#### Stored data:
►

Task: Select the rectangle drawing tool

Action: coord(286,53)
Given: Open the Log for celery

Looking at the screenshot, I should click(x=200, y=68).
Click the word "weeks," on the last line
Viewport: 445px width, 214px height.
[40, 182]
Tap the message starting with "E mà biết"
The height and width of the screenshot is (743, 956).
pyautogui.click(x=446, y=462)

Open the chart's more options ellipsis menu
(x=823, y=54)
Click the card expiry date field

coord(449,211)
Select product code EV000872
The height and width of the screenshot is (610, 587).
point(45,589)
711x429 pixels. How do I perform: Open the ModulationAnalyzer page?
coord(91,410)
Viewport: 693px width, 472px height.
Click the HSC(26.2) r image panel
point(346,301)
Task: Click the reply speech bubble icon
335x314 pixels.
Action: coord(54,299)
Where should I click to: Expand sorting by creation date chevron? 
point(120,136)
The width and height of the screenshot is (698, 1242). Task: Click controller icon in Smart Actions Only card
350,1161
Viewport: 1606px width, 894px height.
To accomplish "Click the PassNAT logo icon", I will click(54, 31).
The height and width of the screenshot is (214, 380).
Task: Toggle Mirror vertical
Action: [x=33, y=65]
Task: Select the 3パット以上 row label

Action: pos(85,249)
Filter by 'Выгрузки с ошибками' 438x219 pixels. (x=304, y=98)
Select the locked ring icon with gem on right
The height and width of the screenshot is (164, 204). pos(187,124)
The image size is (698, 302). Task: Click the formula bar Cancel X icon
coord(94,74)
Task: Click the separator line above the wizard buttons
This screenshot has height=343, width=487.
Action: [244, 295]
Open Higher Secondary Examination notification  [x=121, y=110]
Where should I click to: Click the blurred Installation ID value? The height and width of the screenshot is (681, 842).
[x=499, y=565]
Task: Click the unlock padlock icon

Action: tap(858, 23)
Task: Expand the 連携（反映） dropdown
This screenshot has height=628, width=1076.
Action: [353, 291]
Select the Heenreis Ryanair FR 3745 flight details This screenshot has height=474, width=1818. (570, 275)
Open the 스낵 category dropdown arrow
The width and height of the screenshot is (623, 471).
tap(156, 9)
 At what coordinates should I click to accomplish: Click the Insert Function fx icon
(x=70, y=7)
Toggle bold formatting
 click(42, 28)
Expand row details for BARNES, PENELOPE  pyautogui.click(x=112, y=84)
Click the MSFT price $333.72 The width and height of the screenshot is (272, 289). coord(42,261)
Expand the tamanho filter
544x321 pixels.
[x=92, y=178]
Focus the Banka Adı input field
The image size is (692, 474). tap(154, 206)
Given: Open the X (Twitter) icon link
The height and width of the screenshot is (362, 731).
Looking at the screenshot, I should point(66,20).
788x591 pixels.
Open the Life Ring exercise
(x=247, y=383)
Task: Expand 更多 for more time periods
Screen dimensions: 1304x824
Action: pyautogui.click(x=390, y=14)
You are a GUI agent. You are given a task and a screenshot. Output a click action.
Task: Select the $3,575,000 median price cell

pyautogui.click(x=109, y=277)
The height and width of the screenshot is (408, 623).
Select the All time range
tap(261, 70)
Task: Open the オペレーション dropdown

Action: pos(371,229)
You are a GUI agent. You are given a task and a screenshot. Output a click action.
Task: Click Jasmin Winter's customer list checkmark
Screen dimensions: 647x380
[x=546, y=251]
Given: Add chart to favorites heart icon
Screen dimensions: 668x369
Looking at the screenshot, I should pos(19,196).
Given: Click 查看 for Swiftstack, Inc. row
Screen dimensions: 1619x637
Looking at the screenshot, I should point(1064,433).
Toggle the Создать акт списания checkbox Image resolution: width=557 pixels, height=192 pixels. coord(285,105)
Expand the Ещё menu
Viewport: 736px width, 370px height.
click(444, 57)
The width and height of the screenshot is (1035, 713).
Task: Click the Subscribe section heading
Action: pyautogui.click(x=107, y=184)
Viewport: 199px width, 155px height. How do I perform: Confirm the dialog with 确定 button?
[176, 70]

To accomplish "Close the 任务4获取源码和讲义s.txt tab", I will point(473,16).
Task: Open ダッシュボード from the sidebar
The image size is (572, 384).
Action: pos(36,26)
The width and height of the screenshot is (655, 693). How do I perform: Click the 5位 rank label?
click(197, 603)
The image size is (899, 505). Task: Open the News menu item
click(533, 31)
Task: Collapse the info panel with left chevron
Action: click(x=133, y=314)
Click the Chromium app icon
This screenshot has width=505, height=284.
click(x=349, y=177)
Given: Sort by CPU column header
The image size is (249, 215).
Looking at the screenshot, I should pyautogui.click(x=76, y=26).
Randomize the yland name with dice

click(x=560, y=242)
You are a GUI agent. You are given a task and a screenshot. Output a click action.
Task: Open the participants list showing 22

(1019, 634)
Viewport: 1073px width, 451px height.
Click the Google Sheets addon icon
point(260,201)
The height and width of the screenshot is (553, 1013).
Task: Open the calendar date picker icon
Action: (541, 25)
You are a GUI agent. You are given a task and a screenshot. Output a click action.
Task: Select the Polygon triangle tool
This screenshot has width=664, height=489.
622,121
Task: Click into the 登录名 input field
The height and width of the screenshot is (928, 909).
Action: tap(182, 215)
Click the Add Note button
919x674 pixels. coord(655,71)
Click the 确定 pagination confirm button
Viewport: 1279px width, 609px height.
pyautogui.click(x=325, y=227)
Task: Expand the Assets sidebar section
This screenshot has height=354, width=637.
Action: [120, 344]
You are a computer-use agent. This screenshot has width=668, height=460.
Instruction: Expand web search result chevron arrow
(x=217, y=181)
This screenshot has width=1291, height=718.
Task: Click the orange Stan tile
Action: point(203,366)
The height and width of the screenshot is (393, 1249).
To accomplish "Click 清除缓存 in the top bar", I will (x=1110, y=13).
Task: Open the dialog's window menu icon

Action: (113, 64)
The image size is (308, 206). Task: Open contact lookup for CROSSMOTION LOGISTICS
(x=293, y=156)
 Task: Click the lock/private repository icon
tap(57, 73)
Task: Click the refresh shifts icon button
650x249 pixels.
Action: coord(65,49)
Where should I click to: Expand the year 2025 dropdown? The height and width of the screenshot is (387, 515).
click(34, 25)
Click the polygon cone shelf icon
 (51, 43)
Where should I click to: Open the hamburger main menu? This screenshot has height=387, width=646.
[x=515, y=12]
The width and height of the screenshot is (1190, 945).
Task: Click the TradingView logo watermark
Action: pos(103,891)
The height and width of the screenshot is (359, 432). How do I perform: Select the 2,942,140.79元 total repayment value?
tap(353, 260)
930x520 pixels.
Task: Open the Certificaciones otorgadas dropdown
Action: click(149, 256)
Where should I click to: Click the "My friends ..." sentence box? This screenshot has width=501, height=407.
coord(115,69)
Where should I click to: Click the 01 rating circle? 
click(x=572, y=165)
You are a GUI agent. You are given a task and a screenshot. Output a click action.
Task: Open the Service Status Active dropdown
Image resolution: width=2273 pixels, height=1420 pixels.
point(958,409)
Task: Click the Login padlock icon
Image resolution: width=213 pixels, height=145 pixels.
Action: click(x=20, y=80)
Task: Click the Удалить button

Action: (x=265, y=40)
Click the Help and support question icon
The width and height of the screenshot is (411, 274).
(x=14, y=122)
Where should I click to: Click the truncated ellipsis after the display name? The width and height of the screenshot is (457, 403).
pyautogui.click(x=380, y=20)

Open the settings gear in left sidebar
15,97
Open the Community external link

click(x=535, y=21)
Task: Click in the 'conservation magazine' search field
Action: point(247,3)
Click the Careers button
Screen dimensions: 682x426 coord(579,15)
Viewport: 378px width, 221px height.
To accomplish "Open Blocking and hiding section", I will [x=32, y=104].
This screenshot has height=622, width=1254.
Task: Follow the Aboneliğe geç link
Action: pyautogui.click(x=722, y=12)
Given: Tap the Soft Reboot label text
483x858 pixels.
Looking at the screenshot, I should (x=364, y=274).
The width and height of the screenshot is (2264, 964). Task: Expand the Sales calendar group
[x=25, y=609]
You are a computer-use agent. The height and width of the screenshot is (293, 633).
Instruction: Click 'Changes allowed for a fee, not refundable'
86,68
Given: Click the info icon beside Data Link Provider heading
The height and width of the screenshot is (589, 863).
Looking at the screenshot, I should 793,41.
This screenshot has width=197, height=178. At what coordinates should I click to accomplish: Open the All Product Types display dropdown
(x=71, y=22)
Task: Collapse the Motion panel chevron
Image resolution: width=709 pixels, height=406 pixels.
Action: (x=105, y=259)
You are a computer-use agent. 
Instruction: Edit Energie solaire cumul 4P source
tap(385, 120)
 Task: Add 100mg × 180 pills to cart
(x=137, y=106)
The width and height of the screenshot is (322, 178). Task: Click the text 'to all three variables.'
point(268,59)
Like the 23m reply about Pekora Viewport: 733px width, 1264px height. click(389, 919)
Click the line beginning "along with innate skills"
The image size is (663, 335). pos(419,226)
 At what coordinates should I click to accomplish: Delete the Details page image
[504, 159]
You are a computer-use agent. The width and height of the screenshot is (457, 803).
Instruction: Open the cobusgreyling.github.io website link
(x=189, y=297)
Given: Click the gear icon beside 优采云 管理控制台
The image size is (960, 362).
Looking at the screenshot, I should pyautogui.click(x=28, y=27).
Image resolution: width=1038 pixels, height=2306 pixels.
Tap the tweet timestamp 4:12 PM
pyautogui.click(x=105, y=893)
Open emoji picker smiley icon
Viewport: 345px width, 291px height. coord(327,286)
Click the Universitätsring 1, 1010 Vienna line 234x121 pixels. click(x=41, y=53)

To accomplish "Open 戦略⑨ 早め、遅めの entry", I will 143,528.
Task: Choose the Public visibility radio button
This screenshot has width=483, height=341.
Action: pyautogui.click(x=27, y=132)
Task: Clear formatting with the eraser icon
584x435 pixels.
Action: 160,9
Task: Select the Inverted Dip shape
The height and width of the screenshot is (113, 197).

◄

#### Your goal:
Among the entries above, find the line with "Viewport: 1073px width, 451px height." and the line with "You are a computer-use agent. This"; give again exactly these two lines and all lines between them.

#### Result of this task:
Viewport: 1073px width, 451px height.
Click the Google Sheets addon icon
point(260,201)
The height and width of the screenshot is (553, 1013).
Task: Open the calendar date picker icon
Action: (541, 25)
You are a GUI agent. You are given a task and a screenshot. Output a click action.
Task: Select the Polygon triangle tool
This screenshot has width=664, height=489.
622,121
Task: Click into the 登录名 input field
The height and width of the screenshot is (928, 909).
Action: tap(182, 215)
Click the Add Note button
919x674 pixels. coord(655,71)
Click the 确定 pagination confirm button
Viewport: 1279px width, 609px height.
pyautogui.click(x=325, y=227)
Task: Expand the Assets sidebar section
This screenshot has height=354, width=637.
Action: [120, 344]
You are a computer-use agent. This screenshot has width=668, height=460.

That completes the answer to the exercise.